Очень подозрительное «хлебосольство»!
– Точно маковый! Как в детстве у рулетиков! А ведь сие есть производное для опиума, в Афгане целые плантации этой дряни было. И здесь она в ходу – на Востоке издавна этим зельем грешили, как и гашишем. Их еще поблагодарить нужно – боль хоть сняли и не «подсадили». А то бы стал Кощеем Бессмертным, у которого смерть на конце иглы…
Никитин хрипло рассмеялся – смех походил на клекот охрипшего ворона – и принялся внимательно рассматривать имеющееся у него имущество, испытывая чувство искреннего удивления.
Все было в наличии – даже меч Иоанна Златоуста, на который Селим-эфенди завистливо и вожделенно поглядывал, прицокивая языком. Более того – арабы тщательно починили и почистили его одежду и даже сапоги с золотыми шпорами рыцаря.
Вот только кривого кинжала-бебута, забранного Андреем у загрызенного волкодлаком предателя, не имелось – тот на самом деле играл какую-то свою загадочную роль в этом деле.
Однако отдарился за него сотник гулямов более чем щедро – персидский ханджар с искривленным лезвием, по которому шел узорчатый булатный узор, был оправлен на рукояти и ножнах золотом, а в навершии умелая рука мастера вставила большой красный камень, светящийся на своих гранях кровавым блеском.

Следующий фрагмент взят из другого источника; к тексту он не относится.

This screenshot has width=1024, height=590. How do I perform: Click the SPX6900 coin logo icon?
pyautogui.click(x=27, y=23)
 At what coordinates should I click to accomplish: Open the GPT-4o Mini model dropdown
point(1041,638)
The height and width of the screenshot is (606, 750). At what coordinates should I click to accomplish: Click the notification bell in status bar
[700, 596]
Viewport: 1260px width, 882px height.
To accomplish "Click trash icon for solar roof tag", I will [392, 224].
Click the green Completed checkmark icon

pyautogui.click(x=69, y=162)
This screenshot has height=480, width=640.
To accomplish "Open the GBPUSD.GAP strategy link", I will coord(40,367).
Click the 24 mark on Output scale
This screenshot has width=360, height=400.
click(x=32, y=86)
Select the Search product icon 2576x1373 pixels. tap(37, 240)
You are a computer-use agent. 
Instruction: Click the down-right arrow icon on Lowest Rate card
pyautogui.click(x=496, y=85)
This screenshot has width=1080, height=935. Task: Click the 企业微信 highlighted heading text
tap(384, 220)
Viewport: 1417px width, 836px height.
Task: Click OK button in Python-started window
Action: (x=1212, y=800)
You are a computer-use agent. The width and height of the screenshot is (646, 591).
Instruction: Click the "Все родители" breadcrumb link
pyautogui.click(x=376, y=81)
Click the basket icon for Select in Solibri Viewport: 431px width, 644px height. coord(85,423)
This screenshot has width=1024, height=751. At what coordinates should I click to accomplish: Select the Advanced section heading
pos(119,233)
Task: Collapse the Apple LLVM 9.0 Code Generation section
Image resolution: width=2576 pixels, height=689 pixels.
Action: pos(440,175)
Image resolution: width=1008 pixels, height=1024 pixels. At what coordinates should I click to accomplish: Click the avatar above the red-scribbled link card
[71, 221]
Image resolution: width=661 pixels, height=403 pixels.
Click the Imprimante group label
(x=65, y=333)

– Надо же – настоящий рубин! Не страз же ведь, здесь до подделок еще умом не дошли. На сотню злотых потянет, – задумчиво пробормотал Андрей, уже познакомившийся с местными товарно-денежными отношениями, внимательно разглядывая обретенное сокровище.
Потом посмотрел на довольно увесистый мешок, что лежал ранее под его головой. И не мешкая, дернул завязки, распустив горловину, знакомясь с его содержимым.
Вещи Милы, этой неслучайной любовницы, исчезли, его же собственные оказались в полном наличии, даже взятые им в дорогу суровые нитки с большой иглою. Только сухой паек, прихваченный на долгий путь по горам, несколько изменился.
Хотя здесь арабы постарались соблюсти некий паритет – ржаные сухари были заменены такими же сухими, как точильные камни, лепешками.
Соленое сало, щедро сдобренное чесноком, самый ненавистный для правоверных продукт, запрещенный самим Пророком. А потому чья-то заботливая рука подменила шмат длинными полосками вкусно пахнувшего копченого мяса, посыпанного какими-то сухими приправами и редкостным в данных краях красным перцем.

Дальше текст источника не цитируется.